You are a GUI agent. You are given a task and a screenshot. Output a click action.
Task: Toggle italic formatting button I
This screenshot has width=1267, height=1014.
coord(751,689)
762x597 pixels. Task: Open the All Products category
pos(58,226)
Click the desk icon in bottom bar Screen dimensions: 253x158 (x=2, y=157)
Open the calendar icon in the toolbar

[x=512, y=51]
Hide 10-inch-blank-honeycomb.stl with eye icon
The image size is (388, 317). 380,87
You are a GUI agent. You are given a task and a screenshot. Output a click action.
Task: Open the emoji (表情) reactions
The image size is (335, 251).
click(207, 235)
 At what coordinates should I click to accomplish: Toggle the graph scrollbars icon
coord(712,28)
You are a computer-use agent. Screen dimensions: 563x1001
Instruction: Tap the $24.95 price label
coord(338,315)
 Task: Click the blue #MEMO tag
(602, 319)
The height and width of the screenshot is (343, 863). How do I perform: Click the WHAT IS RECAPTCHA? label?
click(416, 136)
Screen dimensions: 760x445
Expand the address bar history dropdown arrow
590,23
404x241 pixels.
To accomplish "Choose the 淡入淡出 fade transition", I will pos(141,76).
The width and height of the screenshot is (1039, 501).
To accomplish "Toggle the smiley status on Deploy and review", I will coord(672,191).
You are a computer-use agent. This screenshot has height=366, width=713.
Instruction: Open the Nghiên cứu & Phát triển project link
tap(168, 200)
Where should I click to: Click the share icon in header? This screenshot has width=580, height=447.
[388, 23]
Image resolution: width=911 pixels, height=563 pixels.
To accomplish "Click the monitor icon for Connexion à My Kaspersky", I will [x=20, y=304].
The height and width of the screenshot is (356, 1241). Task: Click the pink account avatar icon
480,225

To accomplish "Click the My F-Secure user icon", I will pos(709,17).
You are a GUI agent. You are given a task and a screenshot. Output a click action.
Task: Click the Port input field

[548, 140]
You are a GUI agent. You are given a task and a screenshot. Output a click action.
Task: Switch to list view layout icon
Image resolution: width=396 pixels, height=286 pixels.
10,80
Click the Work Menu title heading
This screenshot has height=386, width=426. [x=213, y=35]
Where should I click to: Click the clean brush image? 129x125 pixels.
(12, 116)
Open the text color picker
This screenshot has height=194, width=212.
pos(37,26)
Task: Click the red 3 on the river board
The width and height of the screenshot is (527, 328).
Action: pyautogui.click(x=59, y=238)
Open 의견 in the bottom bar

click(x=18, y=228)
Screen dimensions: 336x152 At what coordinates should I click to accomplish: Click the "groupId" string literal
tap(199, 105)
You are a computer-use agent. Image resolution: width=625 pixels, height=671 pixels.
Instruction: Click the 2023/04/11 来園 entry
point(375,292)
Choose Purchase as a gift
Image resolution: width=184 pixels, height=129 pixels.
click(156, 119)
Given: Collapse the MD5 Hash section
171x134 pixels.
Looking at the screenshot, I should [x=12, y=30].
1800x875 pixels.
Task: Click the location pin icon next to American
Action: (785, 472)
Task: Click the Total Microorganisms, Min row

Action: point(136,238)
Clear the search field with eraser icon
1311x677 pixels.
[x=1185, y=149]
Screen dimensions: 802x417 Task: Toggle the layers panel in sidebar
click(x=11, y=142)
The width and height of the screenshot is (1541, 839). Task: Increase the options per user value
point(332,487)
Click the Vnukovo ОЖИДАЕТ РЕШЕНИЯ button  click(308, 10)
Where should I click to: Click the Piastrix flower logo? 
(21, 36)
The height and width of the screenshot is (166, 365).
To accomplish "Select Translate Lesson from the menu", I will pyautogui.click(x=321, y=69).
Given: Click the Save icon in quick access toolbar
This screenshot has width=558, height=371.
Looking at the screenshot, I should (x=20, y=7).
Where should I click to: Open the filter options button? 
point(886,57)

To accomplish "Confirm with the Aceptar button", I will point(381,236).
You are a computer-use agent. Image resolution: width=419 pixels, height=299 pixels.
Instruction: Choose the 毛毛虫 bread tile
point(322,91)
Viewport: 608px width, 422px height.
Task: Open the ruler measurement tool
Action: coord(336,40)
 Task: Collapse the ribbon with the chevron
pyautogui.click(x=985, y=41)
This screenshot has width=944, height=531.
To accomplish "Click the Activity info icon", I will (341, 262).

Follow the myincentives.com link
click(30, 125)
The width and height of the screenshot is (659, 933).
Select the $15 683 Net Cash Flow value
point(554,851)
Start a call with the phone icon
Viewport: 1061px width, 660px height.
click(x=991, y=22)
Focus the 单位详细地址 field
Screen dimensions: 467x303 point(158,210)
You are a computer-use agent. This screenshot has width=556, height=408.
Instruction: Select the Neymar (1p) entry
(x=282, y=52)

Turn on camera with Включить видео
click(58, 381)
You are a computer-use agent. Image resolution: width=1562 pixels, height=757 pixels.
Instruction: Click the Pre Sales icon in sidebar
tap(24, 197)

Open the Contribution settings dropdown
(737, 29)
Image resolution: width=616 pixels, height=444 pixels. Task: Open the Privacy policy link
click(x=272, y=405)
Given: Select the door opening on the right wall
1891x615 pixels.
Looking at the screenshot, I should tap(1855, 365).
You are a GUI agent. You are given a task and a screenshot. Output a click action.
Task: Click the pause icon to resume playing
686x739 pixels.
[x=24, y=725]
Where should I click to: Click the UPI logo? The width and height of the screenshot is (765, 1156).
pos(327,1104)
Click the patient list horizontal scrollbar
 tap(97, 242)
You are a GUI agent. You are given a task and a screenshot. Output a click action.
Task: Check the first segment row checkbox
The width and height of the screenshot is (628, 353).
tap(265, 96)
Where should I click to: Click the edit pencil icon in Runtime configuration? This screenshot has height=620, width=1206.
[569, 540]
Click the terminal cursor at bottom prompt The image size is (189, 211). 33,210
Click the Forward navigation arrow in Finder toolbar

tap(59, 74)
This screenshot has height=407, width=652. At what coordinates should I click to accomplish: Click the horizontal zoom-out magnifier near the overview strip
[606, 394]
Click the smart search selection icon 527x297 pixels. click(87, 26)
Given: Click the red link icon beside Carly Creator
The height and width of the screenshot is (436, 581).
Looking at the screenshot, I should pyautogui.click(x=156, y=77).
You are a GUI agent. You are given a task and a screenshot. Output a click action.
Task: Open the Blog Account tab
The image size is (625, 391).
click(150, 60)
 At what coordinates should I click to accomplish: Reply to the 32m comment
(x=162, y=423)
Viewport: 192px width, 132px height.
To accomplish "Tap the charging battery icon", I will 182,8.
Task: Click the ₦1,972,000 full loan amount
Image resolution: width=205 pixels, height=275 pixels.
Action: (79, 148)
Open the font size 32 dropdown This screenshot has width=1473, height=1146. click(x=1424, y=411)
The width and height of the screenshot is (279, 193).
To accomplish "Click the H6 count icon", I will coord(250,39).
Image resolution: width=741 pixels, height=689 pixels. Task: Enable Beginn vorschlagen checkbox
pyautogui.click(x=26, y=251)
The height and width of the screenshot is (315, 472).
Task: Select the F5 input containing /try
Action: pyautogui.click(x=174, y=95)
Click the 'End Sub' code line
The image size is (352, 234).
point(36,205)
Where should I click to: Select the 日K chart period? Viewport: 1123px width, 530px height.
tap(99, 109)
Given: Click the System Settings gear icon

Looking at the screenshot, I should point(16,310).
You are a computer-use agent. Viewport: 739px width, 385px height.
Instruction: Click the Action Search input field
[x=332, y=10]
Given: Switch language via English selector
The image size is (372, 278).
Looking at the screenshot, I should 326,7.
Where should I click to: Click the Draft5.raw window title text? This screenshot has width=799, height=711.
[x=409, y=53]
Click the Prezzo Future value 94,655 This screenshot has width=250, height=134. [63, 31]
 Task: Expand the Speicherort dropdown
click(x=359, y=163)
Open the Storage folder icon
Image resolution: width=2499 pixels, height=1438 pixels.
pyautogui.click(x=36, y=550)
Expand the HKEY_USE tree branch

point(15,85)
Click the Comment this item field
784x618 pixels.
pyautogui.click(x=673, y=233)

* **TASK DETAILS**
The entries above hold the needed span. Transcribe exactly the lines from the one with "This screenshot has width=1267, height=1014." to the one with "You are a computer-use agent. Screen", both included.

* **WRITTEN REPLY**
This screenshot has width=1267, height=1014.
coord(751,689)
762x597 pixels. Task: Open the All Products category
pos(58,226)
Click the desk icon in bottom bar Screen dimensions: 253x158 (x=2, y=157)
Open the calendar icon in the toolbar

[x=512, y=51]
Hide 10-inch-blank-honeycomb.stl with eye icon
The image size is (388, 317). 380,87
You are a GUI agent. You are given a task and a screenshot. Output a click action.
Task: Open the emoji (表情) reactions
The image size is (335, 251).
click(207, 235)
 At what coordinates should I click to accomplish: Toggle the graph scrollbars icon
coord(712,28)
You are a computer-use agent. Screen dimensions: 563x1001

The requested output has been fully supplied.